-- BEGIN --

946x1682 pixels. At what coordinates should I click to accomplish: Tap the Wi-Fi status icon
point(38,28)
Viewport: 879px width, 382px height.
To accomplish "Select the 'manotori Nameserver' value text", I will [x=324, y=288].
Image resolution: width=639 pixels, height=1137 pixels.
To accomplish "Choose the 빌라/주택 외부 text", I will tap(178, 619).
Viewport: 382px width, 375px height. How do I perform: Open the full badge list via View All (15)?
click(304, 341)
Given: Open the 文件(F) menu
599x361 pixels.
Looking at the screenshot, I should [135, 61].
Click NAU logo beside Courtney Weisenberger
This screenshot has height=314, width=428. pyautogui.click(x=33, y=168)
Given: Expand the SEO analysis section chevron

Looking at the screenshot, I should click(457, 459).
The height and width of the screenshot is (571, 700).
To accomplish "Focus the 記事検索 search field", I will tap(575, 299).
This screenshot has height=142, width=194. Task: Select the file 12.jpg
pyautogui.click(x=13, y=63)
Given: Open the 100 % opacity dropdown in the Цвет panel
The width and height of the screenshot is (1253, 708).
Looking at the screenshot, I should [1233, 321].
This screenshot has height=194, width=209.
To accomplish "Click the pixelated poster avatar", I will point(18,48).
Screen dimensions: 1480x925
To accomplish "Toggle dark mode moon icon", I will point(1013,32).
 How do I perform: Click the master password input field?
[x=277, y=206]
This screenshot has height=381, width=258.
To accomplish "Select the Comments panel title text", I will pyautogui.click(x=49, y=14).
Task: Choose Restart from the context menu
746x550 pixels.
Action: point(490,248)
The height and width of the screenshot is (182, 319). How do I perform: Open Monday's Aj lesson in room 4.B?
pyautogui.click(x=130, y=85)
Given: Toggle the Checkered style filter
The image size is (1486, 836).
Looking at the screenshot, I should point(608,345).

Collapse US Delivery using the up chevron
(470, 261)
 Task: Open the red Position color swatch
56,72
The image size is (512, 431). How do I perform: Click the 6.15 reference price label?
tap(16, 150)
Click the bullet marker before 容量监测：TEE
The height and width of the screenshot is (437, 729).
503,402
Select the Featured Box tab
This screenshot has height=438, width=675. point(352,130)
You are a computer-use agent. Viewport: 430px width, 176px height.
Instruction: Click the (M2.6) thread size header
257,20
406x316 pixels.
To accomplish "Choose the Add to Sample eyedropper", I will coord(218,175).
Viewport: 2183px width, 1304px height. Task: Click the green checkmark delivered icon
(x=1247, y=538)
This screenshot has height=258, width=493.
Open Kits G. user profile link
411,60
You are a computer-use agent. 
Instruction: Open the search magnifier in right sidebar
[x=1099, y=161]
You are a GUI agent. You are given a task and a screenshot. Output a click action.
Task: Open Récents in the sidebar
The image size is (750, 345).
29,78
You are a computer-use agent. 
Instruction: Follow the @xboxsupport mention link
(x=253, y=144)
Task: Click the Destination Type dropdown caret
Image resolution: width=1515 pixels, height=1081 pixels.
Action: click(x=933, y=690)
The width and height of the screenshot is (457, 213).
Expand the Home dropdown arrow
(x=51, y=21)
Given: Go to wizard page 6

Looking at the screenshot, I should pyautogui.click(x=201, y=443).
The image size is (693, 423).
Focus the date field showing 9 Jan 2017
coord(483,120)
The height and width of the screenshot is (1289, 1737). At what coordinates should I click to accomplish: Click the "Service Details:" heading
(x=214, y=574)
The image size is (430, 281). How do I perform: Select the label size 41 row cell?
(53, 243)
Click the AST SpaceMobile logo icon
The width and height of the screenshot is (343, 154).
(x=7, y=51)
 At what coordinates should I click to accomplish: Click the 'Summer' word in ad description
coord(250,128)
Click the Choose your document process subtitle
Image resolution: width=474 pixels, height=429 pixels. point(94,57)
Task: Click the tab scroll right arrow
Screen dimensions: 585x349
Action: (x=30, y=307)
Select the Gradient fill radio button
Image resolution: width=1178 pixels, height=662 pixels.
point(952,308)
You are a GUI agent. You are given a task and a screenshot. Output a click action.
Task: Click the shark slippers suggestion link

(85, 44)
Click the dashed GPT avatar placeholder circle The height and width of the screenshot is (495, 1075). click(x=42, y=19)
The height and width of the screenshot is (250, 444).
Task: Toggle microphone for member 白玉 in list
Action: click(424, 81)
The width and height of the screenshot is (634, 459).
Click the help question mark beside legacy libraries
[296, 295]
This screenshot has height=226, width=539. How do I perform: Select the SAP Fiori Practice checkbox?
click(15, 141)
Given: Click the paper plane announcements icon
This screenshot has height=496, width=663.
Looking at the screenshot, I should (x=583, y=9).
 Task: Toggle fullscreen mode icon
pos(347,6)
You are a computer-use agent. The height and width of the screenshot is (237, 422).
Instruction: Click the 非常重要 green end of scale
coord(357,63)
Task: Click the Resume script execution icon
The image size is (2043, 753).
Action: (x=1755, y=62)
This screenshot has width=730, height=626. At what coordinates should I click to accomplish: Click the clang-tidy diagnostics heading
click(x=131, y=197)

-- END --

**DESCRIPTION OF THE TASK:** Copy out every item above again, word for word, with no changes.

**ANSWER TO THIS TASK:**
946x1682 pixels. At what coordinates should I click to accomplish: Tap the Wi-Fi status icon
point(38,28)
Viewport: 879px width, 382px height.
To accomplish "Select the 'manotori Nameserver' value text", I will [x=324, y=288].
Image resolution: width=639 pixels, height=1137 pixels.
To accomplish "Choose the 빌라/주택 외부 text", I will tap(178, 619).
Viewport: 382px width, 375px height. How do I perform: Open the full badge list via View All (15)?
click(304, 341)
Given: Open the 文件(F) menu
599x361 pixels.
Looking at the screenshot, I should [135, 61].
Click NAU logo beside Courtney Weisenberger
This screenshot has height=314, width=428. pyautogui.click(x=33, y=168)
Given: Expand the SEO analysis section chevron

Looking at the screenshot, I should click(457, 459).
The height and width of the screenshot is (571, 700).
To accomplish "Focus the 記事検索 search field", I will tap(575, 299).
This screenshot has height=142, width=194. Task: Select the file 12.jpg
pyautogui.click(x=13, y=63)
Given: Open the 100 % opacity dropdown in the Цвет panel
The width and height of the screenshot is (1253, 708).
Looking at the screenshot, I should [1233, 321].
This screenshot has height=194, width=209.
To accomplish "Click the pixelated poster avatar", I will point(18,48).
Screen dimensions: 1480x925
To accomplish "Toggle dark mode moon icon", I will point(1013,32).
 How do I perform: Click the master password input field?
[x=277, y=206]
This screenshot has height=381, width=258.
To accomplish "Select the Comments panel title text", I will pyautogui.click(x=49, y=14).
Task: Choose Restart from the context menu
746x550 pixels.
Action: point(490,248)
The height and width of the screenshot is (182, 319). How do I perform: Open Monday's Aj lesson in room 4.B?
pyautogui.click(x=130, y=85)
Given: Toggle the Checkered style filter
The image size is (1486, 836).
Looking at the screenshot, I should point(608,345).

Collapse US Delivery using the up chevron
(470, 261)
 Task: Open the red Position color swatch
56,72
The image size is (512, 431). How do I perform: Click the 6.15 reference price label?
tap(16, 150)
Click the bullet marker before 容量监测：TEE
The height and width of the screenshot is (437, 729).
503,402
Select the Featured Box tab
This screenshot has height=438, width=675. point(352,130)
You are a computer-use agent. Viewport: 430px width, 176px height.
Instruction: Click the (M2.6) thread size header
257,20
406x316 pixels.
To accomplish "Choose the Add to Sample eyedropper", I will coord(218,175).
Viewport: 2183px width, 1304px height. Task: Click the green checkmark delivered icon
(x=1247, y=538)
This screenshot has height=258, width=493.
Open Kits G. user profile link
411,60
You are a computer-use agent. 
Instruction: Open the search magnifier in right sidebar
[x=1099, y=161]
You are a GUI agent. You are given a task and a screenshot. Output a click action.
Task: Open Récents in the sidebar
The image size is (750, 345).
29,78
You are a computer-use agent. 
Instruction: Follow the @xboxsupport mention link
(x=253, y=144)
Task: Click the Destination Type dropdown caret
Image resolution: width=1515 pixels, height=1081 pixels.
Action: click(x=933, y=690)
The width and height of the screenshot is (457, 213).
Expand the Home dropdown arrow
(x=51, y=21)
Given: Go to wizard page 6

Looking at the screenshot, I should pyautogui.click(x=201, y=443).
The image size is (693, 423).
Focus the date field showing 9 Jan 2017
coord(483,120)
The height and width of the screenshot is (1289, 1737). At what coordinates should I click to accomplish: Click the "Service Details:" heading
(x=214, y=574)
The image size is (430, 281). How do I perform: Select the label size 41 row cell?
(53, 243)
Click the AST SpaceMobile logo icon
The width and height of the screenshot is (343, 154).
(x=7, y=51)
 At what coordinates should I click to accomplish: Click the 'Summer' word in ad description
coord(250,128)
Click the Choose your document process subtitle
Image resolution: width=474 pixels, height=429 pixels. point(94,57)
Task: Click the tab scroll right arrow
Screen dimensions: 585x349
Action: (x=30, y=307)
Select the Gradient fill radio button
Image resolution: width=1178 pixels, height=662 pixels.
point(952,308)
You are a GUI agent. You are given a task and a screenshot. Output a click action.
Task: Click the shark slippers suggestion link

(85, 44)
Click the dashed GPT avatar placeholder circle The height and width of the screenshot is (495, 1075). click(x=42, y=19)
The height and width of the screenshot is (250, 444).
Task: Toggle microphone for member 白玉 in list
Action: click(424, 81)
The width and height of the screenshot is (634, 459).
Click the help question mark beside legacy libraries
[296, 295]
This screenshot has height=226, width=539. How do I perform: Select the SAP Fiori Practice checkbox?
click(15, 141)
Given: Click the paper plane announcements icon
This screenshot has height=496, width=663.
Looking at the screenshot, I should (x=583, y=9).
 Task: Toggle fullscreen mode icon
pos(347,6)
You are a computer-use agent. The height and width of the screenshot is (237, 422).
Instruction: Click the 非常重要 green end of scale
coord(357,63)
Task: Click the Resume script execution icon
The image size is (2043, 753).
Action: (x=1755, y=62)
This screenshot has width=730, height=626. At what coordinates should I click to accomplish: Click the clang-tidy diagnostics heading
click(x=131, y=197)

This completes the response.